# Nail Gun question



## milkman2010 (Apr 20, 2011)

I have a Campbell Hausfeld nailer/stapler. When I use brad nails, it creates a dent that looks like I shot a staple into the wood. I have used brad nailers before that just left a little pinhole in the wood.  How Can I prevent the nailer from making a staple like hole when I use brad nails in it?

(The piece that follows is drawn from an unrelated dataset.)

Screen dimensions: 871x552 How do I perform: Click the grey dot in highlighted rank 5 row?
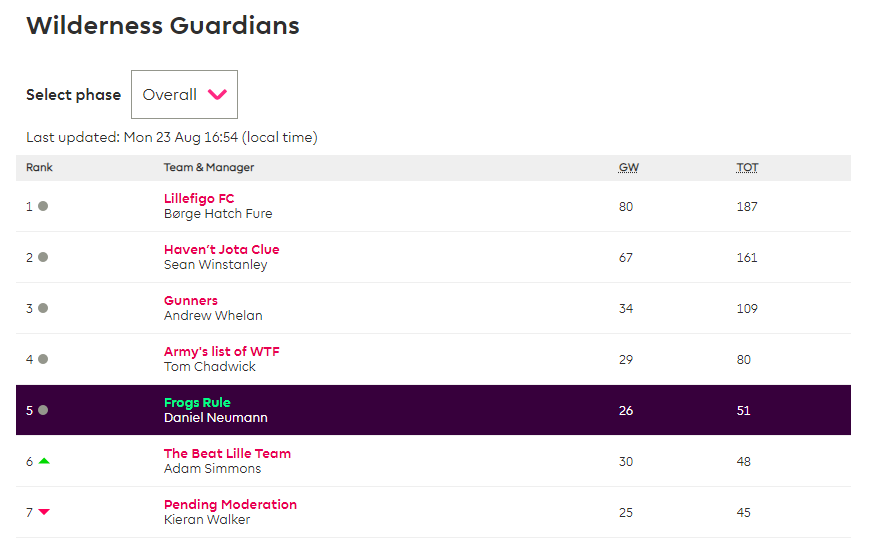(x=43, y=410)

Thank you.

Tim


----------



## CharlieO (Apr 20, 2011)

Try turning down the air pressure, test it in a scrap peice till you get it the way you want.


----------



## shecandoit22 (Sep 30, 2011)

Hello milkman2010,

If adjusting the air pressure doesn't work then my next step would be to adjust the depth of drive adjustment dial. 

On one of my nail guns it's located right under the trigger and one of the other ones it's located on the front of the nail gun towards the bottom(tip).

I hope this get your nailer/stapler operating better for you.


----------



## BridgeMan (Oct 1, 2011)

Just a quick note for anyone using nail guns.  I shudder almost every time I watch one of the DIY TV shows, such as Renovation Realities, etc., where one of the klutzy amateurs is using a nail gun.  Usually a framing nailer, too.  They hold the bottom stock they are shooting into with their left hand, just  inches away from the nail gun's head.  An accident waiting to happen.

My Porter Cable 350 has double-shot more than once, sending the second nail all over the place.  I urge everyone to use extreme caution and respect when using a nail gun, and keep your free hand well away from the line of fire.  The life you save may be your own!


----------